Dalam penelitian itu dise­butkan, aktor korupsi berjumlah 236 pelaku yang dibagi dalam 38 macam. Posisi teratas di­do­minasi kelompok anggota/bekas anggota DPRD sebanyak 56 orang. Diikuti anggota/bekas DPR  29 orang, kepala dinas 18 orang, pegawai pemprov/ka­bupaten 17 orang, pegawai dinas pem­da 13 orang, dan dirut per­seroan ter­batas 11 orang. Se­da­ngkan ke­lompok yang lain jumlahnya be­rada pada kisaran di bawah 10 orang.

Dalam penelitian ini, PUKAT membeberkan 116 modus korup­si yang dikelompokkan dalam sembilan kategori untuk mencuri uang negara. Modus memper­kaya diri dan orang lain ber­jumlah 57 kali, korupsi secara bersama-sama 15 kali, mark-up 11 kali, pen­yalahgunaan wewe­nang 9 kali, suap 7 kali, grati­fikasi dan pen­ye­lewengan ang­garan masing-masing 5 kali, dan penyimpangan proyek serta penunjukan langsung masing-masing 4 kali.

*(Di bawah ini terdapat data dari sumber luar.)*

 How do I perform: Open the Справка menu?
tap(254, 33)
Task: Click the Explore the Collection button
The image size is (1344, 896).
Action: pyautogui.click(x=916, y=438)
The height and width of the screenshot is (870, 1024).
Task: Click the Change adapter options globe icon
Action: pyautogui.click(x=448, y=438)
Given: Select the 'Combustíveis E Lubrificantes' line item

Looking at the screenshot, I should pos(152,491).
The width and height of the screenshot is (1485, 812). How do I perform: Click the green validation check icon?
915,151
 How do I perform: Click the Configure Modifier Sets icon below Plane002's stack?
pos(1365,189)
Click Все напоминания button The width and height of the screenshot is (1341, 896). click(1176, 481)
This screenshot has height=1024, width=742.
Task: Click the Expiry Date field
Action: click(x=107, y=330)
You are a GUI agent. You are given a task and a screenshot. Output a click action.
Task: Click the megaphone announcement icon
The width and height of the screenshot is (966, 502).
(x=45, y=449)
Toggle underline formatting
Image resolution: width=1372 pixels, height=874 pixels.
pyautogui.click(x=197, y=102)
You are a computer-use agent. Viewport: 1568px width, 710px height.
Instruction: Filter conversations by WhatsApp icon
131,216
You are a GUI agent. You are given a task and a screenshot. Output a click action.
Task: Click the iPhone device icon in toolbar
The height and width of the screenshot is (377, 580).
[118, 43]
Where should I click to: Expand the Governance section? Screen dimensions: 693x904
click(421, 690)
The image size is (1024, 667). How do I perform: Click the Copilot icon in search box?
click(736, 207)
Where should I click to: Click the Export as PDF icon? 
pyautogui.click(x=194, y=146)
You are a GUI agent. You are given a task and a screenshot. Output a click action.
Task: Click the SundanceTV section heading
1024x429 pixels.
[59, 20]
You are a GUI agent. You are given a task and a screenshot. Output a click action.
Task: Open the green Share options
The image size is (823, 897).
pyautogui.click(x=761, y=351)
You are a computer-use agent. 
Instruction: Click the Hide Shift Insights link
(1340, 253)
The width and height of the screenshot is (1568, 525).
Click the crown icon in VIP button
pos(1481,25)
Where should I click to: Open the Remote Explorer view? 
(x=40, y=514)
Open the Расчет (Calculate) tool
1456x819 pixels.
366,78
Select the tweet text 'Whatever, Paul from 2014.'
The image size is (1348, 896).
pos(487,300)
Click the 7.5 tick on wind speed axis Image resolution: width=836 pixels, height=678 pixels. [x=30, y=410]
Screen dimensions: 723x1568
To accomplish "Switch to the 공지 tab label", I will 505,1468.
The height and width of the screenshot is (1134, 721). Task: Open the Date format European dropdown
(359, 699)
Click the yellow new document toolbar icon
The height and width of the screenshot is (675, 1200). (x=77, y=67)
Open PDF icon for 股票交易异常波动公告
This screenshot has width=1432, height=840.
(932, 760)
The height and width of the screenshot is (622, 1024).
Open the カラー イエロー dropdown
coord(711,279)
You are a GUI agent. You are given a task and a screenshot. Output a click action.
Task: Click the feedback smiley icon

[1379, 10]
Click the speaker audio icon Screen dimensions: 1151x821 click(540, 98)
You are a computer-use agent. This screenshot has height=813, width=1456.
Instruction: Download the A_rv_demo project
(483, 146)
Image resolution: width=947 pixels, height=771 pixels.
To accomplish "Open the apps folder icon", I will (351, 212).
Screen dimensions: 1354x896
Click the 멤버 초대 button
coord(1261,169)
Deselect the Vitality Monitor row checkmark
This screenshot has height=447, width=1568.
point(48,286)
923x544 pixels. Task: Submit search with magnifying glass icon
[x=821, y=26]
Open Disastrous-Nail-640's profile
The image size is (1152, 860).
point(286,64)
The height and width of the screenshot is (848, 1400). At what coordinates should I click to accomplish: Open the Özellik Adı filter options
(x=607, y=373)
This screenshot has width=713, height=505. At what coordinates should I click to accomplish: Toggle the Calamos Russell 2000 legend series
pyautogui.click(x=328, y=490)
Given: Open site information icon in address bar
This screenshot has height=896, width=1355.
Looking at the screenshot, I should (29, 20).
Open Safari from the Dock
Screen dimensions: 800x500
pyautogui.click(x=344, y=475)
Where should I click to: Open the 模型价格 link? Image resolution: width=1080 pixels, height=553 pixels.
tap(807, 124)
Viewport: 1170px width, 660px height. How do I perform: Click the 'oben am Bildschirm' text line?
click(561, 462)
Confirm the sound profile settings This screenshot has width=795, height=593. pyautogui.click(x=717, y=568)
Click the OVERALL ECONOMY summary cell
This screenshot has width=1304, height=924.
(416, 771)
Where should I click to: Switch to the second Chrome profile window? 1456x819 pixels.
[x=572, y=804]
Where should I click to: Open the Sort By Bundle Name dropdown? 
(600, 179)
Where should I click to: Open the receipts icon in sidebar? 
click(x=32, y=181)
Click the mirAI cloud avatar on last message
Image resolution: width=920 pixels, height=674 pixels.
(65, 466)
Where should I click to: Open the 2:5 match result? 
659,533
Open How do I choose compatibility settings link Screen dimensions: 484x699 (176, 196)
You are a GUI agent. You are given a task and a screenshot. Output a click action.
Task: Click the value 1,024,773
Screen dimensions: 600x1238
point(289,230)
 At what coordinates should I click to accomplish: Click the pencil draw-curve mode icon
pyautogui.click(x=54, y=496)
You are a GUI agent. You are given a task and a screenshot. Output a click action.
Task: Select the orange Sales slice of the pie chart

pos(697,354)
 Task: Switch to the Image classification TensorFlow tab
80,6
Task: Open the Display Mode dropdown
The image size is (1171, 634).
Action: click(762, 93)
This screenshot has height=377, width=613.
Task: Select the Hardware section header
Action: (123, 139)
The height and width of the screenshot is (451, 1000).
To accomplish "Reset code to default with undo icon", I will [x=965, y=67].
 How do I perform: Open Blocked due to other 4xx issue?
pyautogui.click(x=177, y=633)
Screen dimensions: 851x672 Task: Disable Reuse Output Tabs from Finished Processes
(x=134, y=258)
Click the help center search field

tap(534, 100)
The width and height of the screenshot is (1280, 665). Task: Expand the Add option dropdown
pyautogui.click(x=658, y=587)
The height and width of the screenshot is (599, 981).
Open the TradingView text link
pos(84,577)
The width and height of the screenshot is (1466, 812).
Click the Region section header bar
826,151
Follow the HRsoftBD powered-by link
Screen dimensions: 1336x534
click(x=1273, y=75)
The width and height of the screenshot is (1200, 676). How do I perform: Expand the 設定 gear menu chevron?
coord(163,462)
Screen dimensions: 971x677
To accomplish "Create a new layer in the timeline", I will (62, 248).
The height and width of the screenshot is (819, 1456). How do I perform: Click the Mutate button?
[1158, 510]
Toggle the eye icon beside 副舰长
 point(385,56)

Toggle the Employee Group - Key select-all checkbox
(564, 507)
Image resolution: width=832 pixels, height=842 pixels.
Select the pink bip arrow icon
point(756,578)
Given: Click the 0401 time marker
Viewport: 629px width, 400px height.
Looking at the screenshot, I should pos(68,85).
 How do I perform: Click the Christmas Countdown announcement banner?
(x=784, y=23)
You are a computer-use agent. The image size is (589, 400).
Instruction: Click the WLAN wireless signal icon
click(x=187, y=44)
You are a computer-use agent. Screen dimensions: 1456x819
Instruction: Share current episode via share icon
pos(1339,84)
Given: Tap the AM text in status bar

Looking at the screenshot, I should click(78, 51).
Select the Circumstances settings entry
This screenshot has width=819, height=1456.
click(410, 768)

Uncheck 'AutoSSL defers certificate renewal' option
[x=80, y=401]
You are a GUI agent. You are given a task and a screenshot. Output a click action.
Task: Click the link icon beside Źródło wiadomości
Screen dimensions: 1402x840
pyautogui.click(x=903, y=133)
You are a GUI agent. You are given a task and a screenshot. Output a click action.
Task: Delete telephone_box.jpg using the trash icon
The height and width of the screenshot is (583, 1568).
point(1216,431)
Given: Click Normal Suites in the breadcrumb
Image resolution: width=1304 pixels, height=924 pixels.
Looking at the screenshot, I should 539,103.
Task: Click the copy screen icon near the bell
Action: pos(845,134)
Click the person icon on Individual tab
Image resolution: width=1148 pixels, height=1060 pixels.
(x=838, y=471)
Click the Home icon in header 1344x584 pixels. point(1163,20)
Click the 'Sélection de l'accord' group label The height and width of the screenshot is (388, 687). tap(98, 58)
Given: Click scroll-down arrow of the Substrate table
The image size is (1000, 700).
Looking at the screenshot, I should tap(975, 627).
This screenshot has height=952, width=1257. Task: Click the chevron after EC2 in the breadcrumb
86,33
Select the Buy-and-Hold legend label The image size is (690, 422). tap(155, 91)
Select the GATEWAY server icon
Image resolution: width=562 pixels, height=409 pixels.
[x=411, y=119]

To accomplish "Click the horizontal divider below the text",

Sementara itu, sektor yang paling sering dijadikan ajang korupsi masih ditempati peng­adaan barang dan jasa yang dite­mukan dalam 33 kasus. Peri­ngkat kedua, diambil oleh sektor ke­sejahteraan sosial 13 kasus. Sedangkan posisi ketiga menjadi milik sektor APBN dan pendi­dikan masing-masing 10 kasus. Berikutnya, pertanahan 7 kasus, pendapatan negara/daerah 5 kasus, BUMN 4 kasus, per­bank­an, pemerintah daerah, DPRD, kesehatan, dan olahraga masing-masing 3 kasus, departemen, ke­hutanan, dan pilkada masing-ma­sing 2 kasus, DPR, BUMD, kelautan, bantuan bencana alam, kas daerah, ketenagakerjaan, perumahan, perkoperasian, ke­aga­maan, pariwisata masing-masing 1 kasus.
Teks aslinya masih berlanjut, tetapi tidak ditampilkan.